▶ **The task**:
The line containing "Contacto (25, 2507)" marks the end: quote every line from the start of the records below through it, word for word.

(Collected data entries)
== Segment start ==

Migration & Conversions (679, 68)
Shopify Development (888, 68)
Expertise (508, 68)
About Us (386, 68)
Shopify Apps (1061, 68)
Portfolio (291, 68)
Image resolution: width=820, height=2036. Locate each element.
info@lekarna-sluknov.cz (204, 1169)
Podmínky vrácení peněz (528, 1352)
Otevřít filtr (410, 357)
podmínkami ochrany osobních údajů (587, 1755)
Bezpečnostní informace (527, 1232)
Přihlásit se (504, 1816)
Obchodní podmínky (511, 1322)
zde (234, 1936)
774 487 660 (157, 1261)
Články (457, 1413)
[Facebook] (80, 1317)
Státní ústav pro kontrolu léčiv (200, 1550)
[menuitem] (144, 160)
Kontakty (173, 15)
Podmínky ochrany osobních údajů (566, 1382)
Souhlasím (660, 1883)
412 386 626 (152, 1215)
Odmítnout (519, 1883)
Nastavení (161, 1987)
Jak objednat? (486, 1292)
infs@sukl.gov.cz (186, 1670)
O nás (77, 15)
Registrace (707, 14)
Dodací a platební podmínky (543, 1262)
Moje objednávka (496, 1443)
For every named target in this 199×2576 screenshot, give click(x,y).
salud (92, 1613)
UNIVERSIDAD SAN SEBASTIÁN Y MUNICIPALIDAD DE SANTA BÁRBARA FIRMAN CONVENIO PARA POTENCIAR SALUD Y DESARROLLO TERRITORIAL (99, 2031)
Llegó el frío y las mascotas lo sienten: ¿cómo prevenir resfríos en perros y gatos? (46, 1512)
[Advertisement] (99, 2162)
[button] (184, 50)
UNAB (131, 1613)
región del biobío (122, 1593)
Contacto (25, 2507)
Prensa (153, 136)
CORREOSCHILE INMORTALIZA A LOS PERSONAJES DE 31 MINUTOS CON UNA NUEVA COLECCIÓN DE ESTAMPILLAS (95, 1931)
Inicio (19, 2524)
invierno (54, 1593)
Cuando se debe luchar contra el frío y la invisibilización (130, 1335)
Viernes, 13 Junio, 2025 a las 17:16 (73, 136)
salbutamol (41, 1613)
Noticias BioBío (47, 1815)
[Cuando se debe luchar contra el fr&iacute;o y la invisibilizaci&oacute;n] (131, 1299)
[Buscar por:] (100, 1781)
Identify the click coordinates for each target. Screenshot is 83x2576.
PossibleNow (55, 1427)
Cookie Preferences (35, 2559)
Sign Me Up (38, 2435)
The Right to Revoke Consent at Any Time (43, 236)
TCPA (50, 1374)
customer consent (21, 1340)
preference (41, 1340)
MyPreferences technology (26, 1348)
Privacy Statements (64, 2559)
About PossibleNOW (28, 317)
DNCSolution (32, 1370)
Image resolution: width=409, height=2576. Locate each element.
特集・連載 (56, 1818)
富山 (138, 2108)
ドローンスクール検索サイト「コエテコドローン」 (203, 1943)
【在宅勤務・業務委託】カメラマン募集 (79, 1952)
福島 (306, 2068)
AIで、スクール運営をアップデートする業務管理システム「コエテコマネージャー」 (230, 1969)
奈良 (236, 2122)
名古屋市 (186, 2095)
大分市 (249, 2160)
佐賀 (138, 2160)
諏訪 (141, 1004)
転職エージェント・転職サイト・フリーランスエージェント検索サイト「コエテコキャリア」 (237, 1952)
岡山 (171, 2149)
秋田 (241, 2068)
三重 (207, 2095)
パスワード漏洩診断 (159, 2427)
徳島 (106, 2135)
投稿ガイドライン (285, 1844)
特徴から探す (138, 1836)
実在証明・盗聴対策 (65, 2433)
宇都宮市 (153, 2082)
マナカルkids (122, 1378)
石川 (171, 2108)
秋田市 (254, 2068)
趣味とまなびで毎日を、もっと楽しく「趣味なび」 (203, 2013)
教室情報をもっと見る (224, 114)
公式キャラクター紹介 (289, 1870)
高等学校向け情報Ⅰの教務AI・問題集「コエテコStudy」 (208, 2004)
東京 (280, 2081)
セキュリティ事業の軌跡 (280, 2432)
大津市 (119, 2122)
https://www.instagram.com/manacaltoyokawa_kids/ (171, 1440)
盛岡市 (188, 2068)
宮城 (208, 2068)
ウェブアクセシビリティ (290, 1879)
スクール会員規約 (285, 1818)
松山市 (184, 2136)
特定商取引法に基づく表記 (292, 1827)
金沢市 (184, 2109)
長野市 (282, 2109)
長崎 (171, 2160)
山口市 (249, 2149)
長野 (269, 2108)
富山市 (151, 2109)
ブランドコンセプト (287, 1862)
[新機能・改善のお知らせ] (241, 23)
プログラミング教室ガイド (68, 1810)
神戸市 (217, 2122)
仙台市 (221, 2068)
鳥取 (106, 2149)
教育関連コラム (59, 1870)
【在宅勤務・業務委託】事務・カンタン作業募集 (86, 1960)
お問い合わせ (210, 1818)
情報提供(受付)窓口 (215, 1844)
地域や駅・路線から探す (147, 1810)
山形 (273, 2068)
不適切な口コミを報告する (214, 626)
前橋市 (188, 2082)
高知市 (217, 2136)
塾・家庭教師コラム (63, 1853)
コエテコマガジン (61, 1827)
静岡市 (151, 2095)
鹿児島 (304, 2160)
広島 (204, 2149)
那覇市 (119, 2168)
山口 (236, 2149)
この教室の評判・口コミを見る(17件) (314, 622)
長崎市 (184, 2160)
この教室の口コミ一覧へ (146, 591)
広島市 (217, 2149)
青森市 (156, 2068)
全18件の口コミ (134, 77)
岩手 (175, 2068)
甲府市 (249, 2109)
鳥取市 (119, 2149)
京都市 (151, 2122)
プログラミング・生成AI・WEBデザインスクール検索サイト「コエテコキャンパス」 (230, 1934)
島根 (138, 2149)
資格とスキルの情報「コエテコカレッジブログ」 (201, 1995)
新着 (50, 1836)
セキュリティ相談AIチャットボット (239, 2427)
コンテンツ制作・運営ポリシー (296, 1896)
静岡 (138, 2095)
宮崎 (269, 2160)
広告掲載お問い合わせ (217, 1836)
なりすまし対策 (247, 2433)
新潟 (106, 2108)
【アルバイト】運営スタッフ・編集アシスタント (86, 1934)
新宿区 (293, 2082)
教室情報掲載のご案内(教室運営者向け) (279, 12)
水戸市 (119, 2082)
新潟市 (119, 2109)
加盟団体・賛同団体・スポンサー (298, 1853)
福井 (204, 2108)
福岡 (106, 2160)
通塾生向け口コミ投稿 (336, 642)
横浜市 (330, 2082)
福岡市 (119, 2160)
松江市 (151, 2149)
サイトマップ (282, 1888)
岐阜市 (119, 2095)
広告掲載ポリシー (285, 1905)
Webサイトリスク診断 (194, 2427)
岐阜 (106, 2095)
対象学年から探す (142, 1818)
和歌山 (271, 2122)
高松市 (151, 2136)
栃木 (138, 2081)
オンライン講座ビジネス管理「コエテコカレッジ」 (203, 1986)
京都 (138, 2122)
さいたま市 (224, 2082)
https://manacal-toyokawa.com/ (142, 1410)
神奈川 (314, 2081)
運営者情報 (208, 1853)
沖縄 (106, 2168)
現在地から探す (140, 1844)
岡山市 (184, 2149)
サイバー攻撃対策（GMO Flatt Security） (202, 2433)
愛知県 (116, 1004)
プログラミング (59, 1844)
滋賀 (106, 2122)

== Segment end ==

▶ **Answer space**:
Migration & Conversions (679, 68)
Shopify Development (888, 68)
Expertise (508, 68)
About Us (386, 68)
Shopify Apps (1061, 68)
Portfolio (291, 68)
Image resolution: width=820, height=2036. Locate each element.
info@lekarna-sluknov.cz (204, 1169)
Podmínky vrácení peněz (528, 1352)
Otevřít filtr (410, 357)
podmínkami ochrany osobních údajů (587, 1755)
Bezpečnostní informace (527, 1232)
Přihlásit se (504, 1816)
Obchodní podmínky (511, 1322)
zde (234, 1936)
774 487 660 (157, 1261)
Články (457, 1413)
[Facebook] (80, 1317)
Státní ústav pro kontrolu léčiv (200, 1550)
[menuitem] (144, 160)
Kontakty (173, 15)
Podmínky ochrany osobních údajů (566, 1382)
Souhlasím (660, 1883)
412 386 626 (152, 1215)
Odmítnout (519, 1883)
Nastavení (161, 1987)
Jak objednat? (486, 1292)
infs@sukl.gov.cz (186, 1670)
O nás (77, 15)
Registrace (707, 14)
Dodací a platební podmínky (543, 1262)
Moje objednávka (496, 1443)
For every named target in this 199×2576 screenshot, give click(x,y).
salud (92, 1613)
UNIVERSIDAD SAN SEBASTIÁN Y MUNICIPALIDAD DE SANTA BÁRBARA FIRMAN CONVENIO PARA POTENCIAR SALUD Y DESARROLLO TERRITORIAL (99, 2031)
Llegó el frío y las mascotas lo sienten: ¿cómo prevenir resfríos en perros y gatos? (46, 1512)
[Advertisement] (99, 2162)
[button] (184, 50)
UNAB (131, 1613)
región del biobío (122, 1593)
Contacto (25, 2507)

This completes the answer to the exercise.